We mingled with razor sharp salt that was used to tear through the ice that the snow was packed down to create. Our enamel was scraped away slowly. Small cracks formed and were filled with melted snow that froze in the night and expanded and widened the cracks so that more water could fill them so that they could widen more so that more water could fill them.
We were not shaped like teeth when spring came. More just little white pebbles mixed in with the gravel. Listening to the sounds of downtown. Spreading far and wide under the feet of passersby.
We were joined or joined other teeth. Fallen from homeless or babies.

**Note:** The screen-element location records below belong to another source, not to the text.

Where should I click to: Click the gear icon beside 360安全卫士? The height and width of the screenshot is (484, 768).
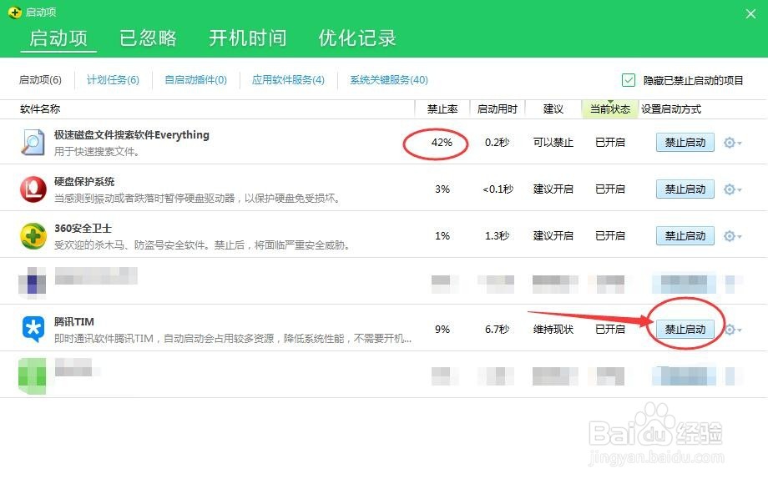[x=728, y=235]
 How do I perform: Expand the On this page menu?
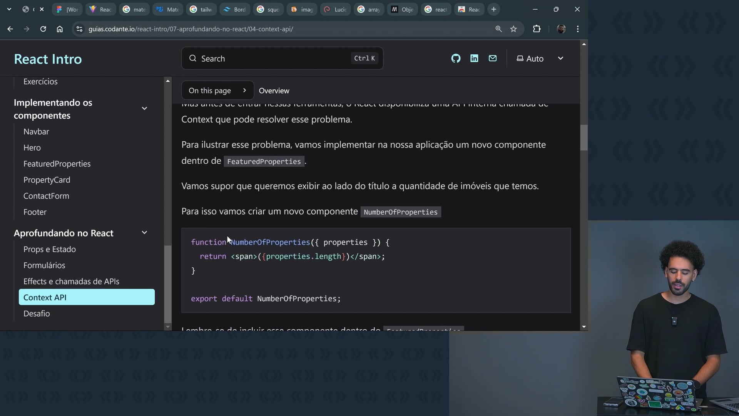(x=217, y=91)
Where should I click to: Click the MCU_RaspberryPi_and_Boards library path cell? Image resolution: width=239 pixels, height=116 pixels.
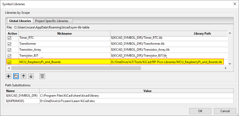[166, 62]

There was no difference here on the ground. We formed a network. All the pieces forgot the mouth that they came from. The old home means nothing to the mindful. We formed a hivemind. Mapping the city. The downtown, the outskirts, the metro area, every nook and cranny and dark alley and sewer drain.
The summer was a young woman screaming FUCK YOU into her phone over and over. Whoever she is talking to only getting milliseconds to respond or make their case. We would like to comfort her. To smother her insides with chocolate or potato chips. To filter vodka down her throat.
We are the ones who devour the food dropped by spoiled children and full bachelors. We still do our best to perform our function. We have one job.
In the fall we watched as the city destroyed people. Businesses crippled working men with exhaustion and bitterness. Hospitals turned sick kids into drug addicted teens. Crippled and bitter men turned wives into mistresses and children into bartering chips. We are the gravel under bare feet cutting into toes overhanging flip flops and sandals. Scuffing shiny shoes.
We have just become rocks in a tumbler. Doing our small part to do whatever it is that we actually have to do. We have seen the grand scope but not the big picture. But we have no desire to. Too much figuring makes us dizzy. Grinding us into dust and blowing us into the eye of a small child staring at the buildings towering above her.